Encouraging Comfort with Change – The Challenge for Today’s Leader

Now there are two words that don’t belong together – comfort and change!  Authors O’Connor and Fiol, in a 2006 article titled ‘Handling Emotional Reactions to Change’, cite research that links common negatively viewed emotions to change: fear, insecurity, loss of control, separation or isolation, frustration, and anxiety.  Hardly sounds like the dictionary’s definition of ‘comfort’: ‘something that adds to one’s ease of living’, does it?

But here’s the conundrum for you as leaders today.  The environment itself is creating the same chaotic emotions.  No longer are they reserved for the distinct introductions of corporate change; they are being cited by employees today as specters in their day-to-day work lives.  The truth is that whether it’s intentional or not, your organizations are experiencing change on an unprecedented scale and volume, and the emotions accompanying change are tagging along.
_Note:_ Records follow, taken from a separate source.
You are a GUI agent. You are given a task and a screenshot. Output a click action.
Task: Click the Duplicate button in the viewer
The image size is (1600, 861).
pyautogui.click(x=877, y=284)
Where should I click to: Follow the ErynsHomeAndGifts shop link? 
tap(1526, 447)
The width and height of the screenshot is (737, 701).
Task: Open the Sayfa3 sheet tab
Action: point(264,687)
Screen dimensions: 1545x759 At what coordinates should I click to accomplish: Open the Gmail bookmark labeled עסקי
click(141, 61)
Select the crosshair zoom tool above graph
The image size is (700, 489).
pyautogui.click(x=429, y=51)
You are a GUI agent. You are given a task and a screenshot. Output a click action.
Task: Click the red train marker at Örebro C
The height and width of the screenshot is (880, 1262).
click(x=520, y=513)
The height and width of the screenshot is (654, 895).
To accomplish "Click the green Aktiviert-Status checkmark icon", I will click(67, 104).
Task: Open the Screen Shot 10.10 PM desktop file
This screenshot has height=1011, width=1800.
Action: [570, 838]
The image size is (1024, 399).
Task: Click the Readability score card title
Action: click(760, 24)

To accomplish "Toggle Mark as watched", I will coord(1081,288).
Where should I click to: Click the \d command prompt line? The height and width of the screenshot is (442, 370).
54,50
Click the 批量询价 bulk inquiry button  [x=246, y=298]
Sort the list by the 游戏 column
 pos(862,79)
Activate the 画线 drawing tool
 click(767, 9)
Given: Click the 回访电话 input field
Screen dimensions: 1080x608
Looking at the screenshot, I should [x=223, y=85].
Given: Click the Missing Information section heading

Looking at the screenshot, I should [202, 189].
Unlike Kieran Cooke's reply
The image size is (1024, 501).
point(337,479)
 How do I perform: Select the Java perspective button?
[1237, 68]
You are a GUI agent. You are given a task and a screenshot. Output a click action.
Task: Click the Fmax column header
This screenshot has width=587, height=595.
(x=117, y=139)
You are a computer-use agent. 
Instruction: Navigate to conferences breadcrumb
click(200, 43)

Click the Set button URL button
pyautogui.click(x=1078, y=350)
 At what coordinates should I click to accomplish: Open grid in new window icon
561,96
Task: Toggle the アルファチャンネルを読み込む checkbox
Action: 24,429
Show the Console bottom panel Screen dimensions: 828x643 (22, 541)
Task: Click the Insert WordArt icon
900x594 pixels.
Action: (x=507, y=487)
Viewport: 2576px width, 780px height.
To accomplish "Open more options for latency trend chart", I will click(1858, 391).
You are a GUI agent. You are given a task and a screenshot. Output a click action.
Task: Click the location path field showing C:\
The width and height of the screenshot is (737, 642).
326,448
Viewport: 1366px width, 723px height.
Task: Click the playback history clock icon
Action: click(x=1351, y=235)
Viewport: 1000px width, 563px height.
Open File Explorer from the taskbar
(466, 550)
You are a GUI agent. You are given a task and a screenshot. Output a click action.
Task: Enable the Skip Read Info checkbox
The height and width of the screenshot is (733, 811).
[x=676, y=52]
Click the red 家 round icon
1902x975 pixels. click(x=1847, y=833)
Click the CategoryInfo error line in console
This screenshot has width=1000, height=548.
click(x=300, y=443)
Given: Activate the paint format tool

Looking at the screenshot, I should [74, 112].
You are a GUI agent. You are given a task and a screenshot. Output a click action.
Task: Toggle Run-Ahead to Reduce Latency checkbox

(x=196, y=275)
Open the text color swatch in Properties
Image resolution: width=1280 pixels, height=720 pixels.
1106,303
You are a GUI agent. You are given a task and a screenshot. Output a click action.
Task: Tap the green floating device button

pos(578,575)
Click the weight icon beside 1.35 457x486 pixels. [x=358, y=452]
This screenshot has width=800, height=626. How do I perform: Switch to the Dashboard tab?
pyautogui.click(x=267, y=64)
One thing we know about living with these emotions is that they are damaging if constant.  They are meant to deal with emergencies, not with steady states.  They close down rational thought and innovation, and cause us to favor hunkered-down, automatic responses.  This is hardly what your organizations need in these times.  You want the maximum of reflective thinking about opportunities presented by the disrupted marketplace; you want optimal efforts at out-of-the-box partnerships; you want clear-headed decisions.

Your challenge as leaders today is to move yourself first, and your organization’s employees, to an ‘ease of living’ with change as a steady state.  How do you begin to generate greater comfort with an environment of change?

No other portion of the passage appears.